[Saved data entries]
■ ■ ■
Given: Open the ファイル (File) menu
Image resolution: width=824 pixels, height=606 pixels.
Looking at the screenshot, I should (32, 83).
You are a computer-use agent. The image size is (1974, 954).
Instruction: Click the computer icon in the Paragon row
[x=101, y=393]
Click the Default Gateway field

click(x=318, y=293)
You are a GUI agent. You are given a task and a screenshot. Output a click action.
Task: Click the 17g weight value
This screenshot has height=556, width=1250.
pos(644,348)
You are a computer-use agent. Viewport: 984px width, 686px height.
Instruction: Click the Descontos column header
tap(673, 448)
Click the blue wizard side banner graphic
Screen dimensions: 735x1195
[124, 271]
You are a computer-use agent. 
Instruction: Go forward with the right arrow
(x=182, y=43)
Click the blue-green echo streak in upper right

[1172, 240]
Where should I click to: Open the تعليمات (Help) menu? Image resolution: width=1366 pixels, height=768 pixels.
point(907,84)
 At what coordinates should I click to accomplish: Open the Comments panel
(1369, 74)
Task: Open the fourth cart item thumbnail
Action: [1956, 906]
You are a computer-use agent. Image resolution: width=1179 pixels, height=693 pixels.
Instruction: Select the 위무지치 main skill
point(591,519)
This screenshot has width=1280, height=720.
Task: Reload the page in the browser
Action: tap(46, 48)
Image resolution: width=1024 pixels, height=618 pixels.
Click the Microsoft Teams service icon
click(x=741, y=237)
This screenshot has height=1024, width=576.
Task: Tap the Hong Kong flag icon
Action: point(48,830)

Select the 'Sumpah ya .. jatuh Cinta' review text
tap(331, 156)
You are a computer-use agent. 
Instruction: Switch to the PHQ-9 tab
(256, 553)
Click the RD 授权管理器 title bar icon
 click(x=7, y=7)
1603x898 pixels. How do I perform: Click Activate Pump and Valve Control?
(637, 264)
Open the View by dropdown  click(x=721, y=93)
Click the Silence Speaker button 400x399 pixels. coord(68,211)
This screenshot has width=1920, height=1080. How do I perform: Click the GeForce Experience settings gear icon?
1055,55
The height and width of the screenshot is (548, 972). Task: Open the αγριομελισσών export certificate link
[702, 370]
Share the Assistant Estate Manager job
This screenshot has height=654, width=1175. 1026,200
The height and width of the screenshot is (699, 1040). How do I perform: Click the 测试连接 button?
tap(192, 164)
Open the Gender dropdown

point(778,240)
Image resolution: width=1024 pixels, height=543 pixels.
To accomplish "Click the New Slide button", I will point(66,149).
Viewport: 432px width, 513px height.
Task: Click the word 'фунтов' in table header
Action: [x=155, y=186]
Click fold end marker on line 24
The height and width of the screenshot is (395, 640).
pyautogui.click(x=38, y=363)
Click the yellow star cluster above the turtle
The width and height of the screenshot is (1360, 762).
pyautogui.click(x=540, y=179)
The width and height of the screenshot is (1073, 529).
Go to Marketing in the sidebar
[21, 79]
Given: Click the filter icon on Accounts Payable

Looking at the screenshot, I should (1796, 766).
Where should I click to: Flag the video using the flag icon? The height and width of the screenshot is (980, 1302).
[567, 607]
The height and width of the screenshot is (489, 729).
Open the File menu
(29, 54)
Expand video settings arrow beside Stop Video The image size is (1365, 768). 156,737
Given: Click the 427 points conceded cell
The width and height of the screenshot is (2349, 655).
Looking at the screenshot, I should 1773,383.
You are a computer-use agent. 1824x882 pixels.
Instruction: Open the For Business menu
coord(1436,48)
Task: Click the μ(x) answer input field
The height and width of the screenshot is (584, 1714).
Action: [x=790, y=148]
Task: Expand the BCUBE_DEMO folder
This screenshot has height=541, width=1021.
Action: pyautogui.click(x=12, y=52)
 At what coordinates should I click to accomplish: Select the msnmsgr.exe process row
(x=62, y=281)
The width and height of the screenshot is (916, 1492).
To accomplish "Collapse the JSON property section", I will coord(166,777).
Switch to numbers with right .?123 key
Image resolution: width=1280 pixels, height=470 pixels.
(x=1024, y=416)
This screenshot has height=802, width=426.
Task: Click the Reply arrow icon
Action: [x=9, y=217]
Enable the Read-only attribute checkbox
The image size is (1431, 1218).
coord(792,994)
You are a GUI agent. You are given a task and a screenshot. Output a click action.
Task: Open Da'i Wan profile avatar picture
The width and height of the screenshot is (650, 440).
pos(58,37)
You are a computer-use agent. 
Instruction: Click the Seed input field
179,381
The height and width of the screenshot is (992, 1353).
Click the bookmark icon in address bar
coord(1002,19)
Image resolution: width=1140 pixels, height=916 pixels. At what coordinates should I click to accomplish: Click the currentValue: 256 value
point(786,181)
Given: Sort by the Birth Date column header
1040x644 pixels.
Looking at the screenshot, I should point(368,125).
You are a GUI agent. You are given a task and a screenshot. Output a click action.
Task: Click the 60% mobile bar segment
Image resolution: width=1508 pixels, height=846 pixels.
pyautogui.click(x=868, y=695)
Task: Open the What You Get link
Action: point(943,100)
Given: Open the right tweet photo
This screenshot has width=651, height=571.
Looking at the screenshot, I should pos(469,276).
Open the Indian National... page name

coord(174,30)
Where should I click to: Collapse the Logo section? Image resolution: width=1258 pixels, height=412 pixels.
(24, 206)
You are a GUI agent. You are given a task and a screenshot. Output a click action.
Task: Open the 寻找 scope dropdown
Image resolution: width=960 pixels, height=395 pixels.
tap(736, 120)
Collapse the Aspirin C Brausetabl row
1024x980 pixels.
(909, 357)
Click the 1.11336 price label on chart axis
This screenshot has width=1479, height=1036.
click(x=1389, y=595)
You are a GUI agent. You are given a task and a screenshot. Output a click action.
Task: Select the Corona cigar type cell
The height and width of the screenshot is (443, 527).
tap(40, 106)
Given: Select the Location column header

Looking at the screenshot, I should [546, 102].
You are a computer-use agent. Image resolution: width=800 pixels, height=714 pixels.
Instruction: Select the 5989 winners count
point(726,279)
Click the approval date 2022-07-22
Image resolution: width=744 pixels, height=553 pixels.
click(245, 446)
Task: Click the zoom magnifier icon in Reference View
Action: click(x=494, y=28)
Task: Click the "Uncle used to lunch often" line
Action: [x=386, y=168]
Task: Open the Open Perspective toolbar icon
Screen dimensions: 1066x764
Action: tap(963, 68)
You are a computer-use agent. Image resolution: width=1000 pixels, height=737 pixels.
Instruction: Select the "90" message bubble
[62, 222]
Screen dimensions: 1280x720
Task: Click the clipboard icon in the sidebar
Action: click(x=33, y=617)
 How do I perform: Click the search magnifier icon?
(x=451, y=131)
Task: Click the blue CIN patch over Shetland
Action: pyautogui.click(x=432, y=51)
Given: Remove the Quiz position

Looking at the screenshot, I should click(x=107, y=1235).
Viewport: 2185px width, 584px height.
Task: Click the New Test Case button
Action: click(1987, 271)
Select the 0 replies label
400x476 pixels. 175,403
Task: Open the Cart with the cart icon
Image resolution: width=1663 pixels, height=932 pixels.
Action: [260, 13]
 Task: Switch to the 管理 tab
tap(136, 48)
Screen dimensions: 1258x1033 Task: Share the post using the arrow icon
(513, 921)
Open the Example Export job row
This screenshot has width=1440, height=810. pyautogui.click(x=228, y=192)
■ ■ ■
Restating every entry above word for word is the whole task.

**YOUR SOLUTION**
Given: Open the ファイル (File) menu
Image resolution: width=824 pixels, height=606 pixels.
Looking at the screenshot, I should (32, 83).
You are a computer-use agent. The image size is (1974, 954).
Instruction: Click the computer icon in the Paragon row
[x=101, y=393]
Click the Default Gateway field

click(x=318, y=293)
You are a GUI agent. You are given a task and a screenshot. Output a click action.
Task: Click the 17g weight value
This screenshot has height=556, width=1250.
pos(644,348)
You are a computer-use agent. Viewport: 984px width, 686px height.
Instruction: Click the Descontos column header
tap(673, 448)
Click the blue wizard side banner graphic
Screen dimensions: 735x1195
[124, 271]
You are a computer-use agent. 
Instruction: Go forward with the right arrow
(x=182, y=43)
Click the blue-green echo streak in upper right

[1172, 240]
Where should I click to: Open the تعليمات (Help) menu? Image resolution: width=1366 pixels, height=768 pixels.
point(907,84)
 At what coordinates should I click to accomplish: Open the Comments panel
(1369, 74)
Task: Open the fourth cart item thumbnail
Action: [1956, 906]
You are a computer-use agent. Image resolution: width=1179 pixels, height=693 pixels.
Instruction: Select the 위무지치 main skill
point(591,519)
This screenshot has width=1280, height=720.
Task: Reload the page in the browser
Action: tap(46, 48)
Image resolution: width=1024 pixels, height=618 pixels.
Click the Microsoft Teams service icon
click(x=741, y=237)
This screenshot has height=1024, width=576.
Task: Tap the Hong Kong flag icon
Action: point(48,830)

Select the 'Sumpah ya .. jatuh Cinta' review text
tap(331, 156)
You are a computer-use agent. 
Instruction: Switch to the PHQ-9 tab
(256, 553)
Click the RD 授权管理器 title bar icon
 click(x=7, y=7)
1603x898 pixels. How do I perform: Click Activate Pump and Valve Control?
(637, 264)
Open the View by dropdown  click(x=721, y=93)
Click the Silence Speaker button 400x399 pixels. coord(68,211)
This screenshot has width=1920, height=1080. How do I perform: Click the GeForce Experience settings gear icon?
1055,55
The height and width of the screenshot is (548, 972). Task: Open the αγριομελισσών export certificate link
[702, 370]
Share the Assistant Estate Manager job
This screenshot has height=654, width=1175. 1026,200
The height and width of the screenshot is (699, 1040). How do I perform: Click the 测试连接 button?
tap(192, 164)
Open the Gender dropdown

point(778,240)
Image resolution: width=1024 pixels, height=543 pixels.
To accomplish "Click the New Slide button", I will point(66,149).
Viewport: 432px width, 513px height.
Task: Click the word 'фунтов' in table header
Action: [x=155, y=186]
Click fold end marker on line 24
The height and width of the screenshot is (395, 640).
pyautogui.click(x=38, y=363)
Click the yellow star cluster above the turtle
The width and height of the screenshot is (1360, 762).
pyautogui.click(x=540, y=179)
The width and height of the screenshot is (1073, 529).
Go to Marketing in the sidebar
[21, 79]
Given: Click the filter icon on Accounts Payable

Looking at the screenshot, I should (1796, 766).
Where should I click to: Flag the video using the flag icon? The height and width of the screenshot is (980, 1302).
[567, 607]
The height and width of the screenshot is (489, 729).
Open the File menu
(29, 54)
Expand video settings arrow beside Stop Video The image size is (1365, 768). 156,737
Given: Click the 427 points conceded cell
The width and height of the screenshot is (2349, 655).
Looking at the screenshot, I should 1773,383.
You are a computer-use agent. 1824x882 pixels.
Instruction: Open the For Business menu
coord(1436,48)
Task: Click the μ(x) answer input field
The height and width of the screenshot is (584, 1714).
Action: [x=790, y=148]
Task: Expand the BCUBE_DEMO folder
This screenshot has height=541, width=1021.
Action: pyautogui.click(x=12, y=52)
 At what coordinates should I click to accomplish: Select the msnmsgr.exe process row
(x=62, y=281)
The width and height of the screenshot is (916, 1492).
To accomplish "Collapse the JSON property section", I will coord(166,777).
Switch to numbers with right .?123 key
Image resolution: width=1280 pixels, height=470 pixels.
(x=1024, y=416)
This screenshot has height=802, width=426.
Task: Click the Reply arrow icon
Action: [x=9, y=217]
Enable the Read-only attribute checkbox
The image size is (1431, 1218).
coord(792,994)
You are a GUI agent. You are given a task and a screenshot. Output a click action.
Task: Open Da'i Wan profile avatar picture
The width and height of the screenshot is (650, 440).
pos(58,37)
You are a computer-use agent. 
Instruction: Click the Seed input field
179,381
The height and width of the screenshot is (992, 1353).
Click the bookmark icon in address bar
coord(1002,19)
Image resolution: width=1140 pixels, height=916 pixels. At what coordinates should I click to accomplish: Click the currentValue: 256 value
point(786,181)
Given: Sort by the Birth Date column header
1040x644 pixels.
Looking at the screenshot, I should point(368,125).
You are a GUI agent. You are given a task and a screenshot. Output a click action.
Task: Click the 60% mobile bar segment
Image resolution: width=1508 pixels, height=846 pixels.
pyautogui.click(x=868, y=695)
Task: Open the What You Get link
Action: point(943,100)
Given: Open the right tweet photo
This screenshot has width=651, height=571.
Looking at the screenshot, I should pos(469,276).
Open the Indian National... page name

coord(174,30)
Where should I click to: Collapse the Logo section? Image resolution: width=1258 pixels, height=412 pixels.
(24, 206)
You are a GUI agent. You are given a task and a screenshot. Output a click action.
Task: Open the 寻找 scope dropdown
Image resolution: width=960 pixels, height=395 pixels.
tap(736, 120)
Collapse the Aspirin C Brausetabl row
1024x980 pixels.
(909, 357)
Click the 1.11336 price label on chart axis
This screenshot has width=1479, height=1036.
click(x=1389, y=595)
You are a GUI agent. You are given a task and a screenshot. Output a click action.
Task: Select the Corona cigar type cell
The height and width of the screenshot is (443, 527).
tap(40, 106)
Given: Select the Location column header

Looking at the screenshot, I should [546, 102].
You are a computer-use agent. Image resolution: width=800 pixels, height=714 pixels.
Instruction: Select the 5989 winners count
point(726,279)
Click the approval date 2022-07-22
Image resolution: width=744 pixels, height=553 pixels.
click(245, 446)
Task: Click the zoom magnifier icon in Reference View
Action: click(x=494, y=28)
Task: Click the "Uncle used to lunch often" line
Action: [x=386, y=168]
Task: Open the Open Perspective toolbar icon
Screen dimensions: 1066x764
Action: tap(963, 68)
You are a computer-use agent. Image resolution: width=1000 pixels, height=737 pixels.
Instruction: Select the "90" message bubble
[62, 222]
Screen dimensions: 1280x720
Task: Click the clipboard icon in the sidebar
Action: click(x=33, y=617)
 How do I perform: Click the search magnifier icon?
(x=451, y=131)
Task: Click the blue CIN patch over Shetland
Action: pyautogui.click(x=432, y=51)
Given: Remove the Quiz position

Looking at the screenshot, I should click(x=107, y=1235).
Viewport: 2185px width, 584px height.
Task: Click the New Test Case button
Action: click(1987, 271)
Select the 0 replies label
400x476 pixels. 175,403
Task: Open the Cart with the cart icon
Image resolution: width=1663 pixels, height=932 pixels.
Action: [260, 13]
 Task: Switch to the 管理 tab
tap(136, 48)
Screen dimensions: 1258x1033 Task: Share the post using the arrow icon
(513, 921)
Open the Example Export job row
This screenshot has width=1440, height=810. pyautogui.click(x=228, y=192)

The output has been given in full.